• _ABOUT THIS TASK_: Some lines in the listing may contain the word "Disorders". Say how many, with the number alone.

DATA LISTING below:

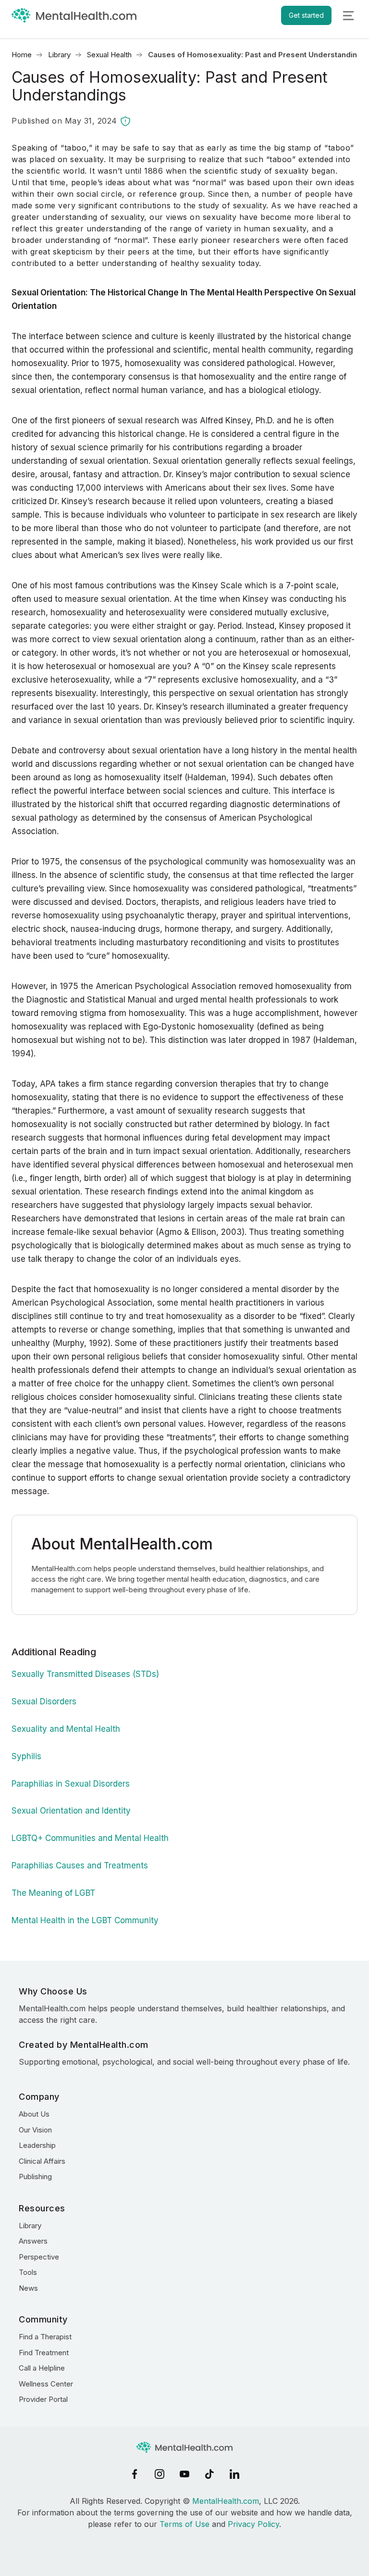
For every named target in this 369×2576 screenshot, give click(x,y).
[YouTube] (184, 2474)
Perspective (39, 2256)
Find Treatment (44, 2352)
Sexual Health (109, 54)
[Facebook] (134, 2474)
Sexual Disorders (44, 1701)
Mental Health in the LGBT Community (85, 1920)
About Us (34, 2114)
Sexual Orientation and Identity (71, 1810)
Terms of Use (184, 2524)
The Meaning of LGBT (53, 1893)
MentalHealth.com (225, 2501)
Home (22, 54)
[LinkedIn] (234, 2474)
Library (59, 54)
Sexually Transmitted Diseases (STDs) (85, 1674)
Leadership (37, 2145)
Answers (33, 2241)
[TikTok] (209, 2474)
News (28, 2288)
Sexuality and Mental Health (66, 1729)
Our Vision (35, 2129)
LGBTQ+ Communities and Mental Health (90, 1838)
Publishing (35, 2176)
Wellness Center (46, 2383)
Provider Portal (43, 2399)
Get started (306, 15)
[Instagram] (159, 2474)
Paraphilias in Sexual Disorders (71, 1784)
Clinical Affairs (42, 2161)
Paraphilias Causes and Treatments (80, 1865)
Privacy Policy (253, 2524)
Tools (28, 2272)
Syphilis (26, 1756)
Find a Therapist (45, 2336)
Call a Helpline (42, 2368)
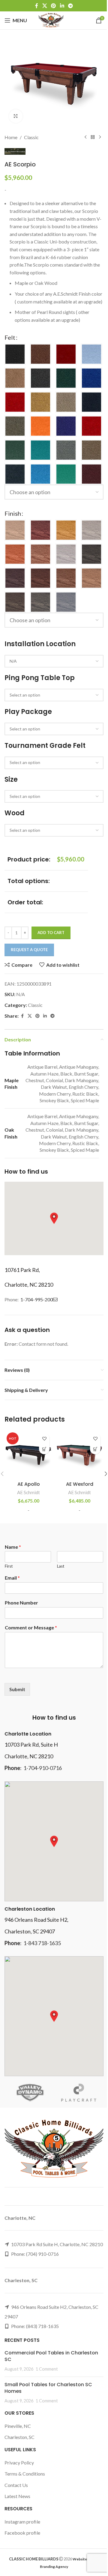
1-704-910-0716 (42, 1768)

End of DATA LISTING.

• _SOLUTION TO THIS EXERCISE_: 2